Three new high-end residential projects launched pre-sale in 4Q11, adding a total of 1,000 units to the Tianjin high-end residential market. These included the debut of Wellington International Community and Pi Du Pantheon, as well as some new available units at Tianjin Metropolis. All these new supply entered the market at the same time, prompting the various developers to adopt array of differing sales strategies in line with current market conditions.

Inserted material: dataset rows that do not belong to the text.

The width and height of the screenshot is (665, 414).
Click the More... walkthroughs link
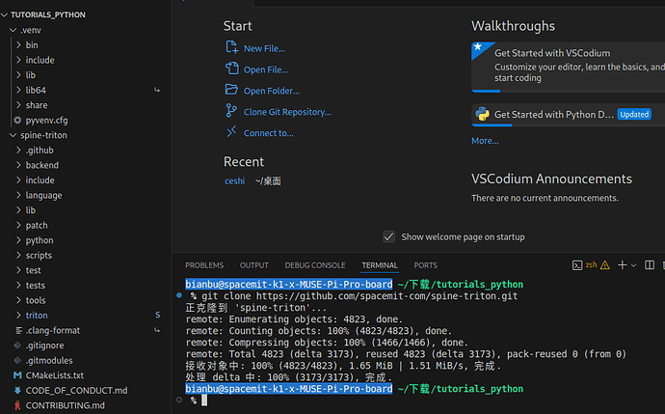pos(485,141)
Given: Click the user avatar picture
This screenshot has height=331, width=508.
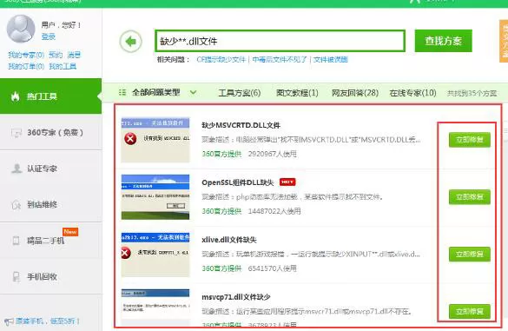Looking at the screenshot, I should (21, 29).
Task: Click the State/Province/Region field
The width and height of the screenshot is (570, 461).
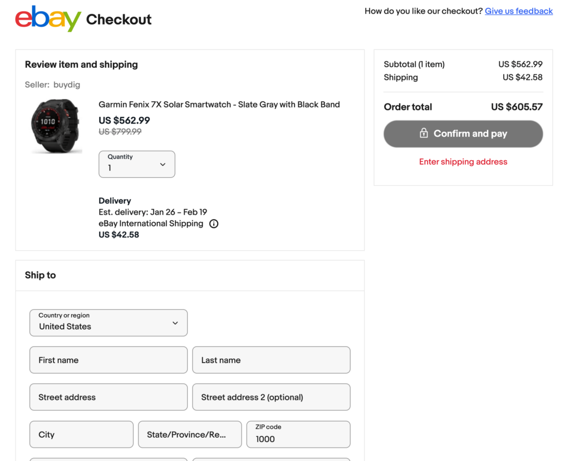Action: point(190,434)
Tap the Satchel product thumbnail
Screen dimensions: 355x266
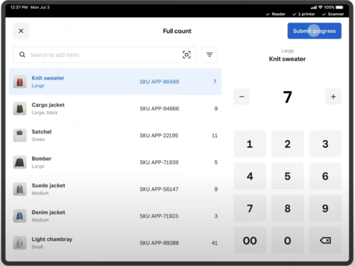coord(20,135)

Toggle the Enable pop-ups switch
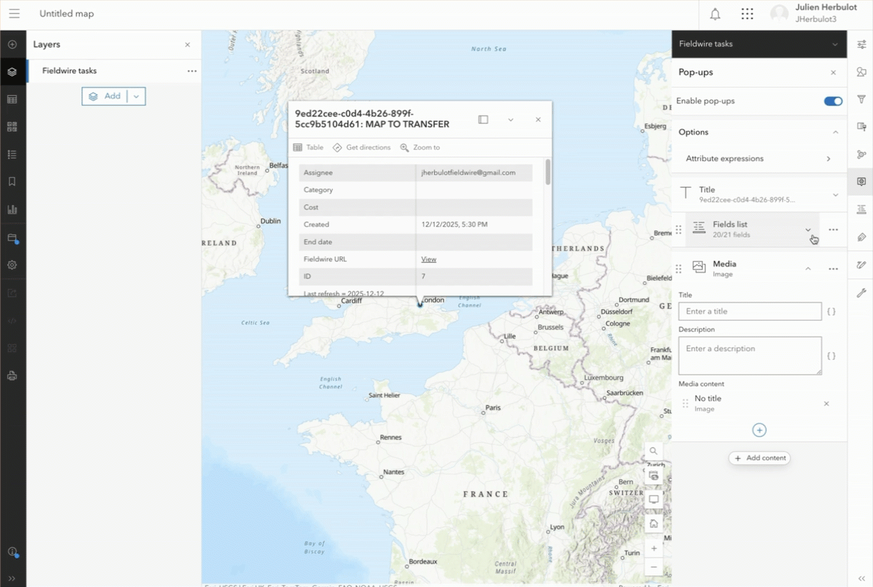(x=833, y=101)
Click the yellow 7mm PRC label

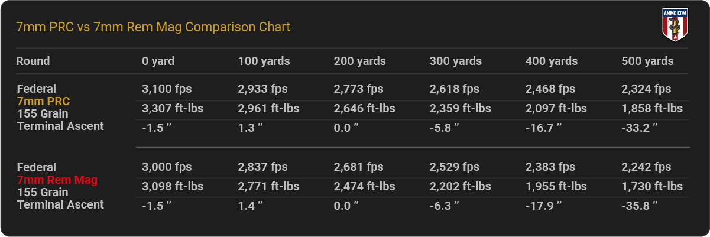tap(43, 101)
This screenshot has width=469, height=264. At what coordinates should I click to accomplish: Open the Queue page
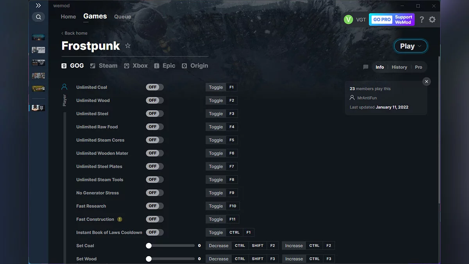[122, 16]
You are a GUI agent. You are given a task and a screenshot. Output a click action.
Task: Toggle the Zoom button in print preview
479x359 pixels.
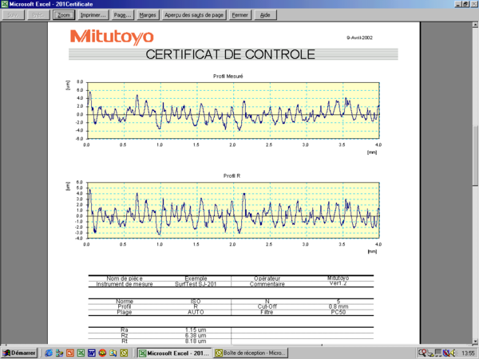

The price in the Tianjin high-end residential market averaged at RMB 21,500 per sqm in 4Q11, a slight decline of 1.5% q-o-q, and a growth of 2.2% y-o-y. In contrast to the previous two years, the increase in high-end residential prices in 2011 illustrates a notable slow down. In light of the multiple measures aimed at controlling soaring residential prices, such as the limitation of residential purchasing rights, the increased down payment and mortgage rates, as well as the banks’ tightening restrictions and long processing times on mortgages, some buyers were not privileged to purchase houses, while other buyers held onto expectations of a price decline and postponed their purchasing plans. For central and local governments, the stable price growth in 2011 confirmed that their tightening policies had been effective. Meanwhile, developers in all likelihood felt the pressure caused by the reduction in residential demand, and offered exploratory price cuts in order to attract potential buyers.